La relazione della Commissione europea sull’attuazione della direttiva nel suo insieme – gennaio 2001 – non tace permanenti difficoltà e croniche insufficienze: in prima serata la fiction di produzione nazionale ha quasi ovunque il sopravvento, mentre il disavanzo nello scambio di diritti televisivi con gli USA resta vertiginoso (era di circa 3 miliardi di dollari nel 1998). Il meno che si possa dire è che la direttiva non ha provocato i temuti effetti protezionistici: che non erano tra i suoi scopi. Essa voleva – e vuole – solo offrire alle variegate produzioni europee uno strumento in più, perché siano visibili in un’Unione costruita con un minimo di solidale coerenza: nell’economia e nella cultura.

Interrogativi senza risposta

L’appuntamento per una proposta di revisione sistematica della direttiva “Televisione senza frontiere” era – anzi è – fissato per il dicembre 2002, ma gli interrogativi sul da farsi si sono infittiti al punto da consigliar di predisporre alcuni studi preliminari sui problemi più spinosi. Infatti tra le tre opzioni possibili (modifica radicale e immediata, ritocchi di superficie, programma di lavoro in vista di un testo nuovo) si è scelta la terza strada, la più lunga e ambiziosa. Va bene se porterà rapidamente ad una revisione sostanziale e pertinente.

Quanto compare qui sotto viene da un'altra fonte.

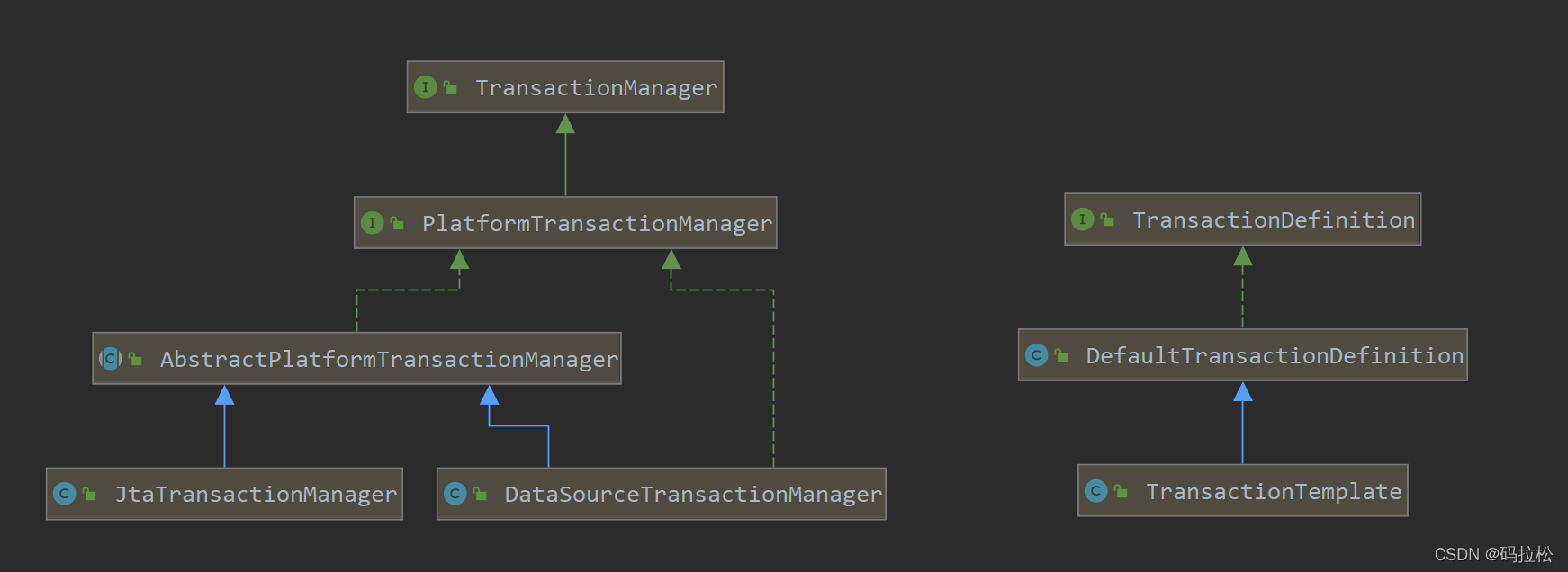This screenshot has height=572, width=1568.
Task: Click the class icon beside TransactionTemplate
Action: [1095, 491]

Alcuni parlarono nel 1997 di revisione mancata per la direttiva che 1997: invece di modificarla incisivamente e ampliarne le implicazioni furono aggiunte al testo di partenza alcune parti, che l’hanno reso più attuale e comprensivo senza però innovarlo in profondità. Si stabilì, ad esempio, che dovessero essere trasmessi in chiaro avvenimenti eccezionalmente seguiti perlopiù di agonismo sportivo – sulla base di elenchi elaborati dagli Stati membri – e si auspicò un rafforzamento delle misure a tutela dei minori anche avviando studi su dispositivi atti a filtrare intelligentemente i programmi.

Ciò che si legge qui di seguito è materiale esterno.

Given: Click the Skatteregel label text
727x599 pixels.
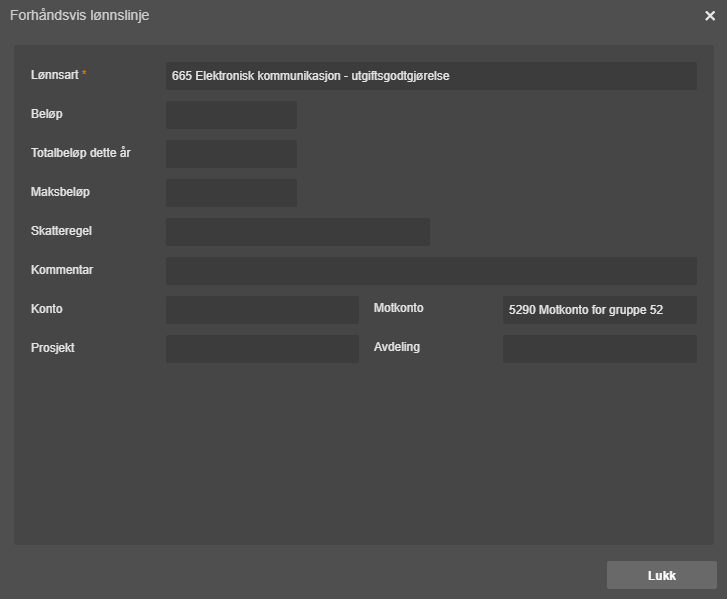Looking at the screenshot, I should (61, 230).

Molti interrogativi rimasero senza risposta: oggi conviene ripartire da lì, da quanto è rimasto in sospeso in quell’intenso dibattito. Di cruciale importanza sono le definizioni che la direttiva prospetta: quella di “trasmissione televisiva” è meno ovvia di quanto si potrebbe credere. Così com’è copre le varie tipologie fino alla video on demand , esclusa perché attivata dalla volontà di un singolo e quindi non rivolta indifferentemente al pubblico. Ma basta questo fatto per non dare connotato di pubblico – potenziale – a quanti attingono ad una fonte di loro gradimento per scegliersi l’oggetto del desiderio? Non si riuscì allora a sancire i parametri da impiegare per l’individuazione del “produttore indipendente”. Inoltre non fu formalmente chiarito il concetto di televisione tematica: necessario se si vogliono prescrivere per tale tipo di imprese obblighi diversi dalle quote di programmi europei, quali la destinazione ad essi di una certa cifra di bilancio. Non sono previste nell’attuale testo misure tese alla promozione delle opere.

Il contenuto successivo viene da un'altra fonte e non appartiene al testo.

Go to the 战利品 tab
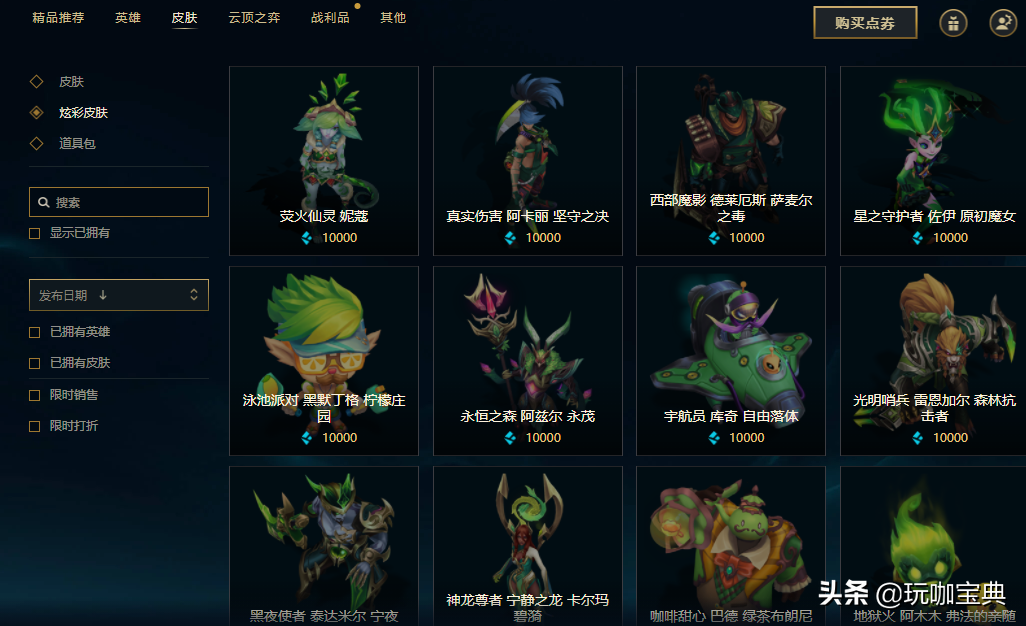 coord(330,18)
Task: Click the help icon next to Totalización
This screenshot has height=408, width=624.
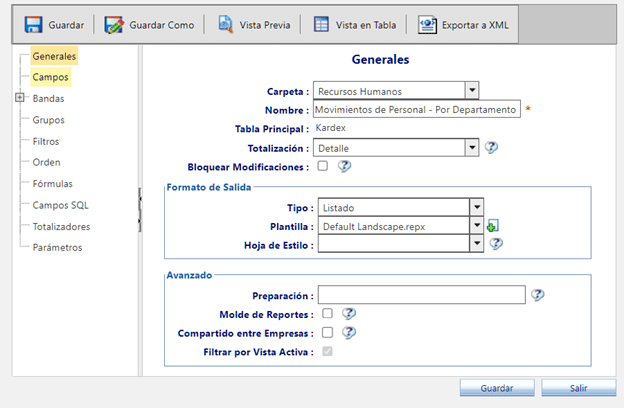Action: click(491, 148)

In breve: si dovrebbe estendere il campo d’applicazione della direttiva se non all’intero settore dell’audiovisivo almeno a tutti i nuovi servizi comparabili con quelli più tipici dell’emittenza televisiva. Dir questo significa enunciare un problema di difficilissima soluzione: eppure è questo il tema in campo. La diffusione in rete in tutte le sue forme, che pure coinvolge l’audiovisivo nei suoi molti aspetti, ha una natura tale che è impossibile investirla di obblighi o obiettivi uniformemente penetranti come quelli pensati per la direttiva. Allargarne a dismisura i confini vuol dire in realtà rinunciare a intervenire in modo puntuale e quindi a trarre dall’impegno normativo qualche apprezzabile, e verificabile, risultato. L’impianto che nacque nel 1989 fu pensato per una televisione generalista, sconvolta dall’irruzione del satellite a trasmissione diretta e dall’ingresso sul mercato di operatori privati. Da allora le trasformazioni sono state vertiginose. E’ lecito chiedersi: si può tentar di aggiornare una direttiva di questo genere fino a renderla più adeguata per i fini che si proponeva o deve essere interamente riscritta, da cima a fondo, perché affronti l’audiovisivo nella sua multimediale complessità di formati? E’ allora opportuno introdurvi capitoli su principi etici condivisi e su questioni già regolamentate orizzontalmente quali il diritto d’autore? E le quote europee di cui tanto si discusse e si discute quale collocazione potranno avere in un’architettura tanto slargata? E la distribuzione del messaggio pubblicitario, anch’esso diffuso in modalità tanto varie come si potrà governare? Le domande potrebbero moltiplicarsi e finirebbero per accrescere incertezze e dubbi.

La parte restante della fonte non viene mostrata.